The COVID-19 pandemic created unprecedented growth for Zoom. In December 2019, the video conferencing app had an average of 10 million users. By April 2020, that number climbed to 300 million.
Despite Zoom’s astronomical success, organizational development experts would agree that the tech company went through a major crisis—a crisis it might still be grappling with.
The reason? Growth, while welcome for most companies, almost always comes with its own problems. The sole fact that the company doubled in size would have been enough to usher in a period of turmoil and change, or “revolution”, as per Larry E. Greiner’s model of how organizations develop.
According to Greiner, when a company increases its headcount and sales volume, new management issues arise. “Problems of coordination and communication magnify, new functions emerge, levels in the management hierarchy multiply, and jobs become more interrelated,” he says.
To tackle these issues, companies need to upgrade their management style just like they would their old machinery or outdated information technology.
Upgrading management practices is key to growth
There is no doubt that Zoom did just that. It was the only way it could grow.
According to professor Larry E. Greiner, organizations go through a series of predictable developmental phases, much like humans do. These phases are characterized by periods of calm, steady growth (“evolution”) that alternate with periods of turmoil and change (“revolution”).
In their lifespan, companies may experience five phases of growth: Creativity, Direction, Delegation, Coordination, and Collaboration. In each phase, the evolutionary period is characterized by a dominant management style, while the revolutionary period is characterized by a dominant management problem the company needs to solve if it wants to continue to grow.
Take a startup, for example.

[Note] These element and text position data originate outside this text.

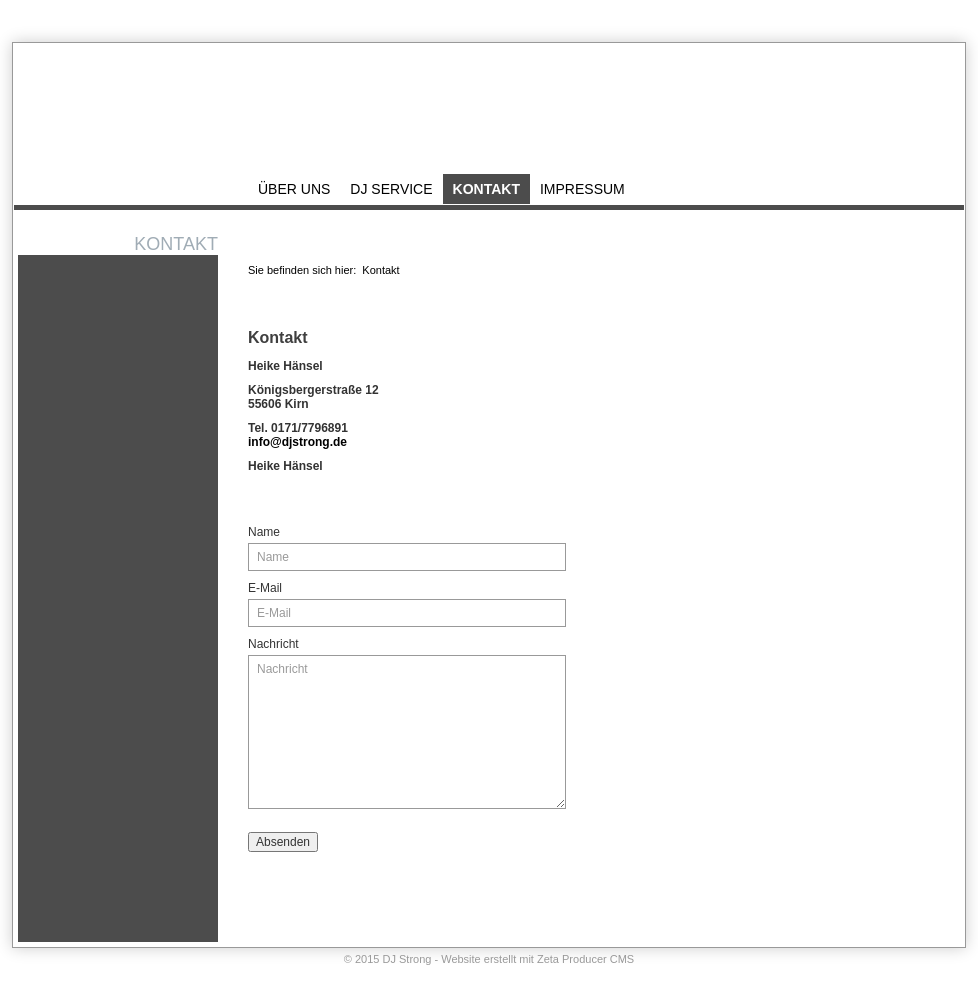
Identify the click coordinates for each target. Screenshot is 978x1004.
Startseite (820, 17)
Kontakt (874, 17)
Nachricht (273, 644)
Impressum (934, 17)
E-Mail (265, 588)
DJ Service (391, 189)
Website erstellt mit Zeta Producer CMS (537, 959)
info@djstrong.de (297, 442)
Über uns (294, 189)
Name (264, 532)
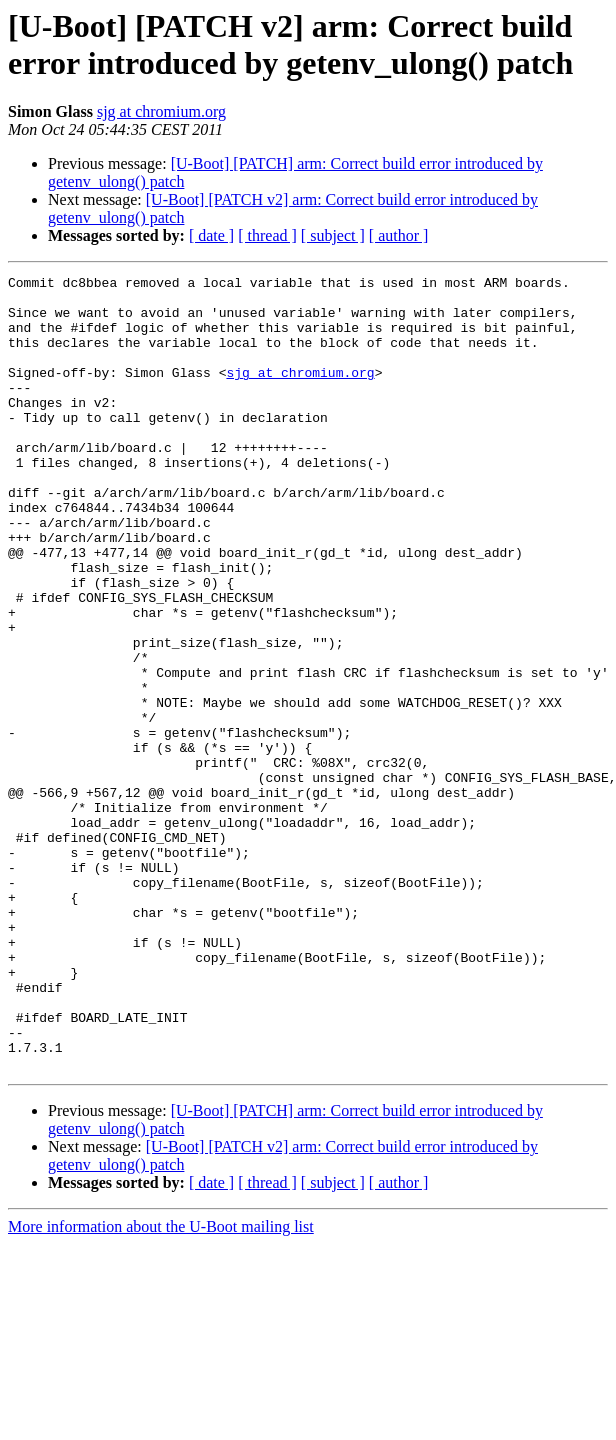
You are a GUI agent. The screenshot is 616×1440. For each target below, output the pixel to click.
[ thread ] (267, 235)
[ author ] (399, 235)
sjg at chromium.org (161, 111)
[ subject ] (333, 235)
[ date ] (211, 235)
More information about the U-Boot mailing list (161, 1385)
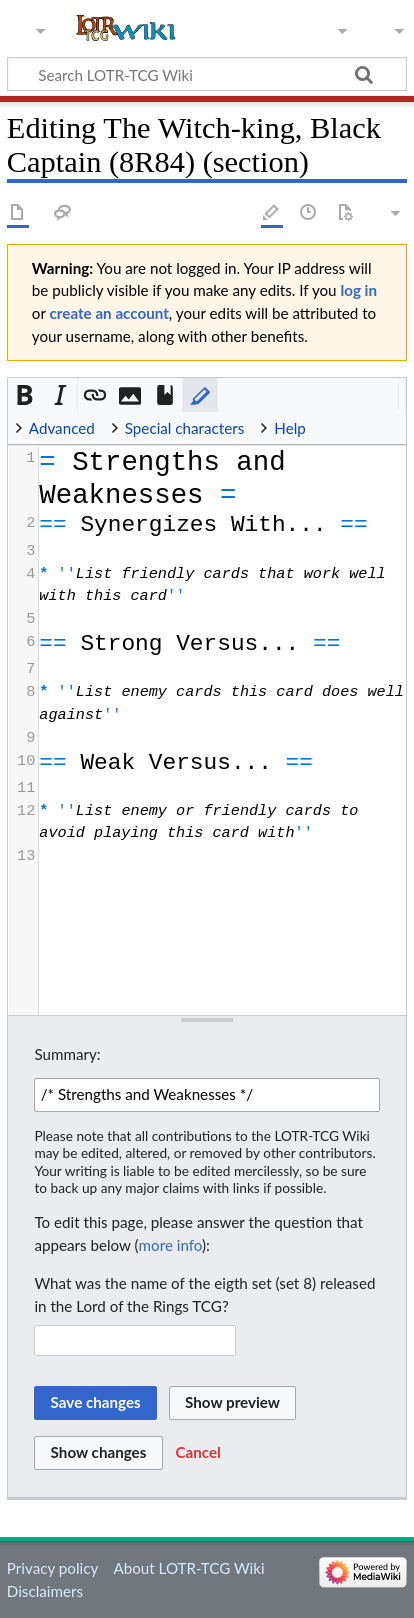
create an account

In the early days—the Creativity Phase—the startup is marked by an individualistic and entrepreneurial management style that has one sole focus: to create a product and a market for it.
As the startup grows, a crisis of leadership inevitably ensues, and the implementation of new management practices—a process that begins with the hiring of a skilled business manager—leads it into Phase 2, Direction, which sustains the startup until the next revolution.
(For a list of the management actions that characterize each of the five phases—and to identify the phase your company is in—check out this table.)
Greiner’s model of organizational growth shows that:
- Growth cannot happen without a change of management style
- Survival depends on 1) a change of management style or 2) a conscious decision to stay small to preserve a certain way of doing things
- A new management style is always a response to the demands of the previous phase’s revolution
Greiner’s model also confirms that Zoom more than likely has navigated a crisis, responded by updating management practices, and is now entering a period of steady growth.
Upgrading management practices improves company performance
Although companies often improve their management practices out of necessity—you can’t stop a revolution—the change usually does them good.
Research shows that management practices impact company performance. When researchers from Harvard Business School surveyed 11,000 firms from all over the world to understand if and how they were using best management practices recognized by consulting firm McKinsey & Co, they found that the organizations that scored the highest were the most profitable and productive. They also found that quality of management accounted for 30% of the differences in productivity across countries.
“The point for practitioners is that managerial processes are as important as other inputs in production and can create significant competitive advantage,” said one of the authors of the study, Harvard Business School professor Raffaela Sadun.
Management is a technology—are you due for an upgrade?
We’ve all heard that investing in technology can improve company performance. But this isn’t just true of hard technology such as new machinery, or of information technology such as hardware or software. Soft technology—the application of knowledge as it relates to human activity such as management—can impact productivity and profitability just as much.
In fact, researchers say that information technology is more likely to increase productivity in companies that have an appropriate managerial structure in place to take full advantage of it.
Interestingly, management technology, like hard technology and information technology, also depreciates over time. But while an organization might subsist on outdated software and hardware, it may not survive, and it certainly won’t grow, if its management practices are outdated.
What stage of growth is your company in? Are you due for an upgrade?